Collected data
-- Opening Marker --

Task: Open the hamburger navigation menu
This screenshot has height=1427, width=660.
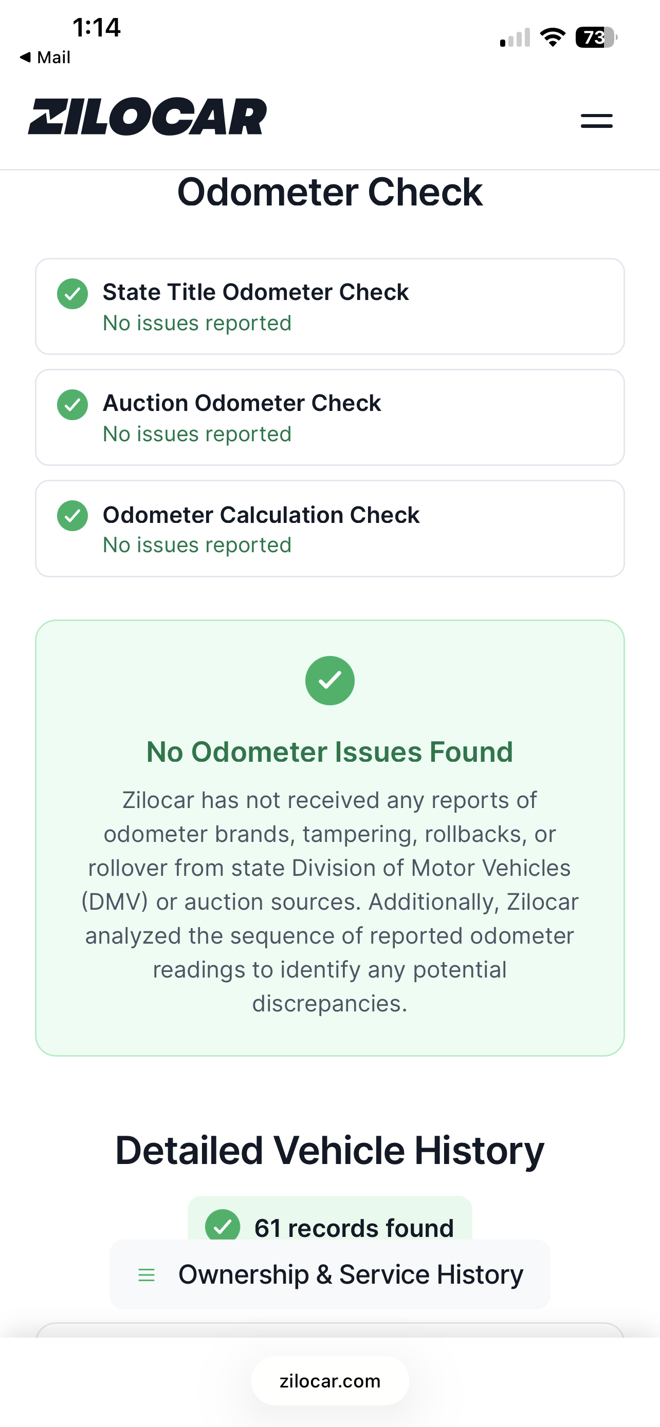Action: (x=596, y=121)
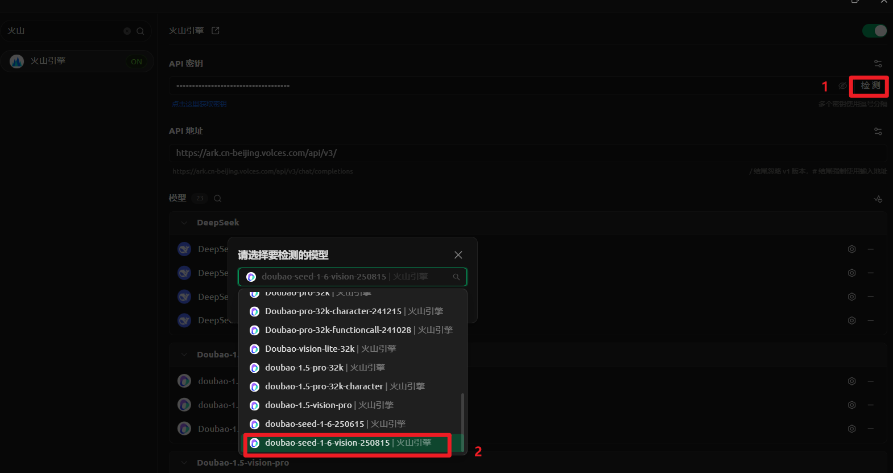The width and height of the screenshot is (893, 473).
Task: Open the model selection combo box
Action: [x=352, y=277]

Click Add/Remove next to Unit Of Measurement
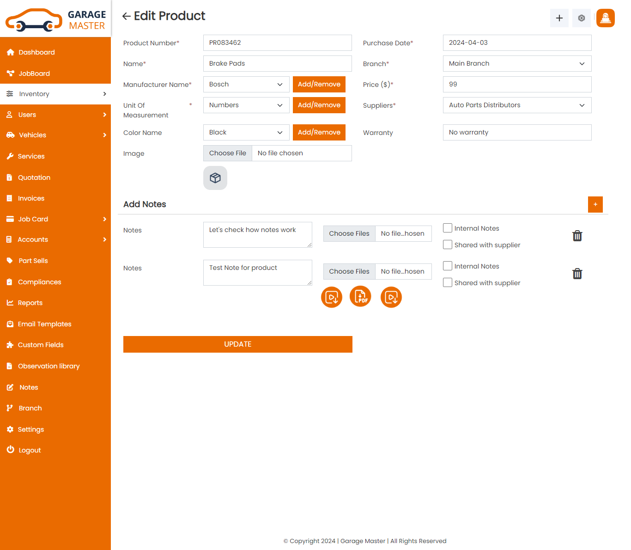319,105
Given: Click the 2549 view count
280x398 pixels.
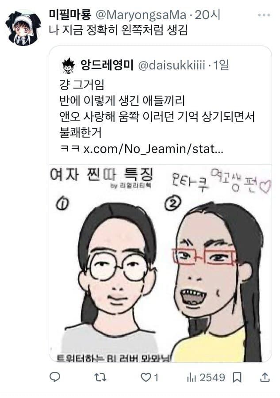Looking at the screenshot, I should click(212, 378).
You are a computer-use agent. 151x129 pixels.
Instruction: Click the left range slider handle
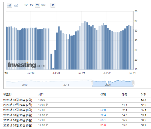coord(92,83)
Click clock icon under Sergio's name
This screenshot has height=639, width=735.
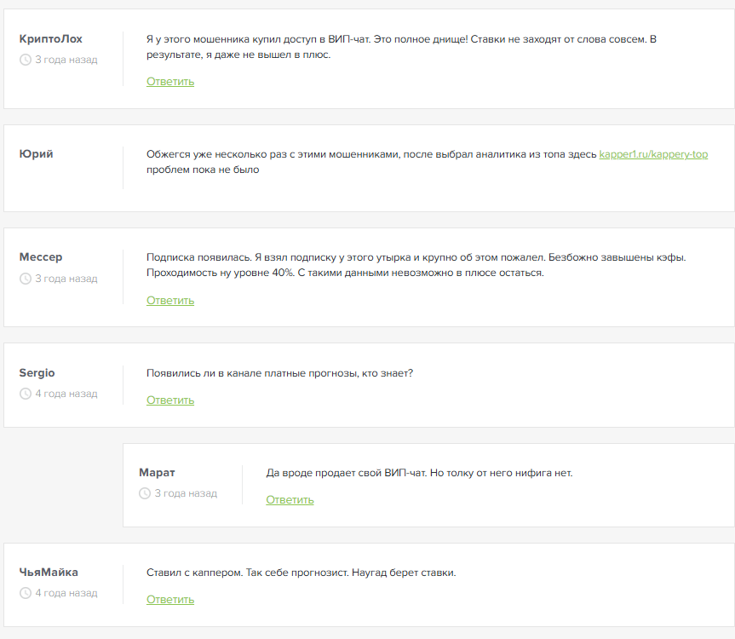pyautogui.click(x=26, y=394)
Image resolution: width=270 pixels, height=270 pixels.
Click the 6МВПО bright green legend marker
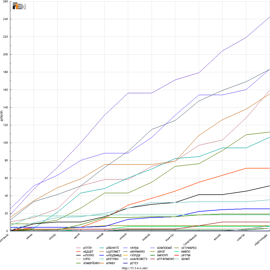(177, 252)
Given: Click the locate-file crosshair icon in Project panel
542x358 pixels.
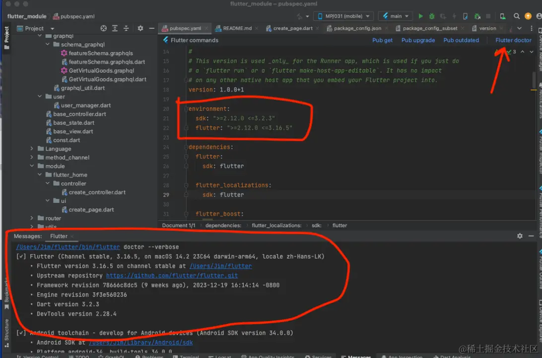Looking at the screenshot, I should (x=104, y=28).
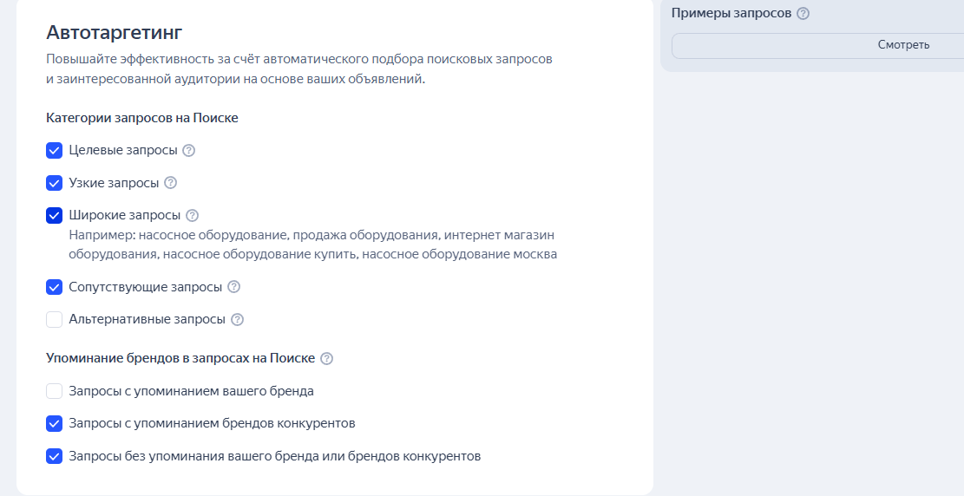Click the Альтернативные запросы label text
The height and width of the screenshot is (496, 964).
(x=147, y=319)
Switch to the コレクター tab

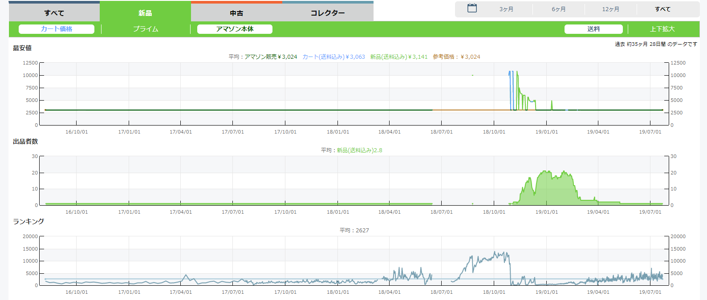328,13
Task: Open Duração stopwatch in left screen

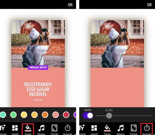Action: click(x=68, y=129)
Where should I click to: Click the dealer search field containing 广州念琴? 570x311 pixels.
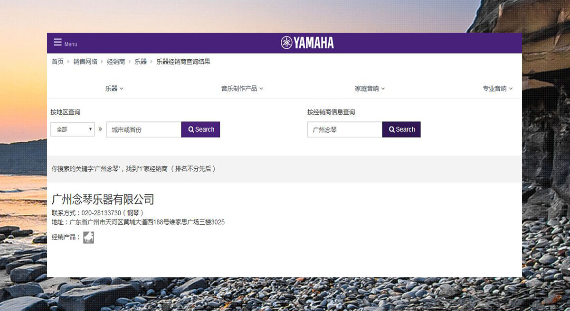344,129
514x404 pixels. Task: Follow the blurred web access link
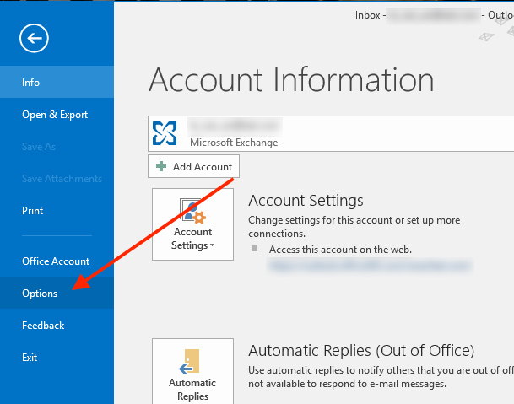(x=369, y=265)
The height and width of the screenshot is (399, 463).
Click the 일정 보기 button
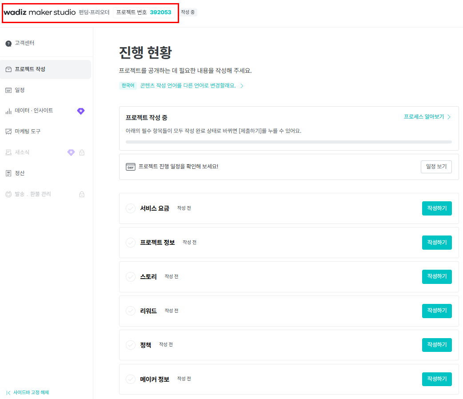(x=436, y=167)
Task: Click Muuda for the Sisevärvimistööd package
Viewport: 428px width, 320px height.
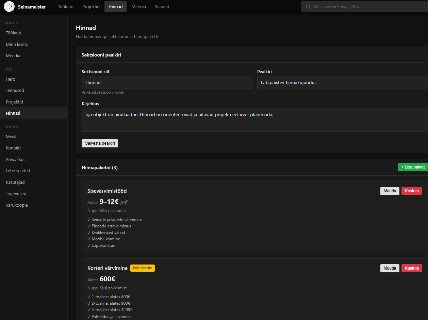Action: [x=390, y=191]
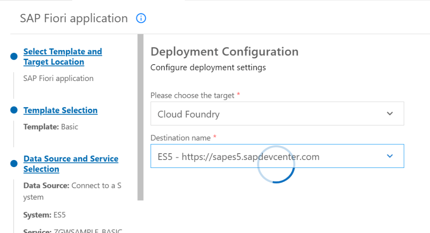Image resolution: width=430 pixels, height=233 pixels.
Task: Click the 'Please choose the target' label
Action: pyautogui.click(x=193, y=96)
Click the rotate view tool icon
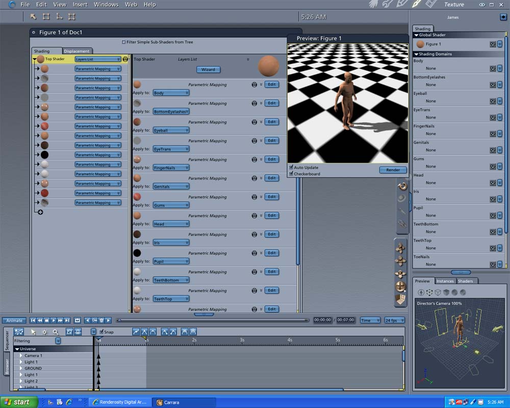Image resolution: width=510 pixels, height=408 pixels. (402, 187)
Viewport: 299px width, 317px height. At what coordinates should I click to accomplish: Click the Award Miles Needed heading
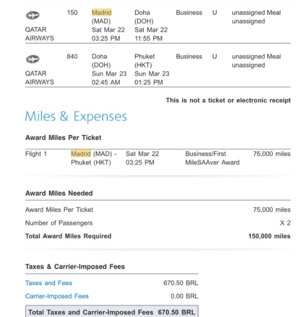59,193
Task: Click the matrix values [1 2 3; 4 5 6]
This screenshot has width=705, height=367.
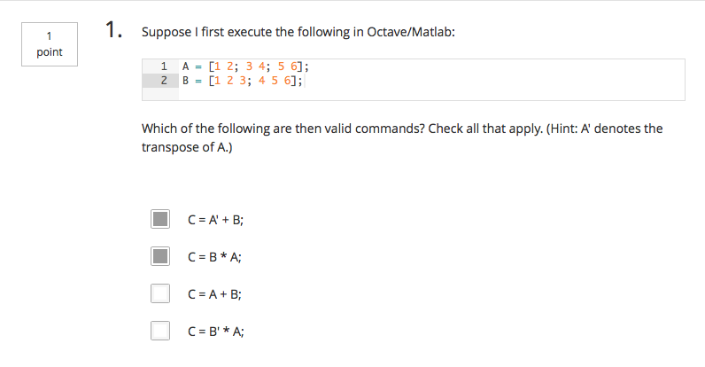Action: 252,81

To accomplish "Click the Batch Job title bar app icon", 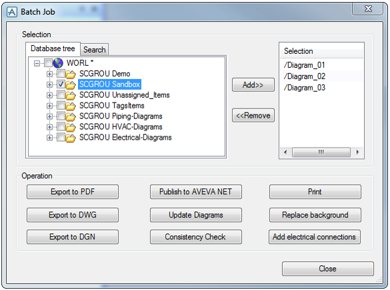I will pyautogui.click(x=12, y=12).
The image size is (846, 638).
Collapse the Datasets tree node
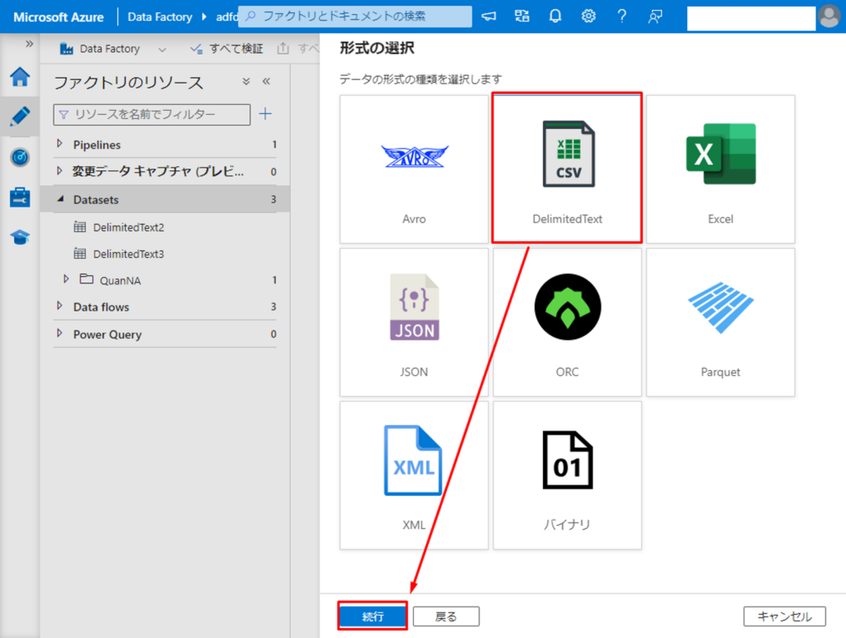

-- Closing Marker --

• _Exercise goal_: Could you copy every line in the records that holds "Given"?

• _Response to this task_:
Given: Click the 2549 view count
Given: Click the locate-file crosshair icon in Project panel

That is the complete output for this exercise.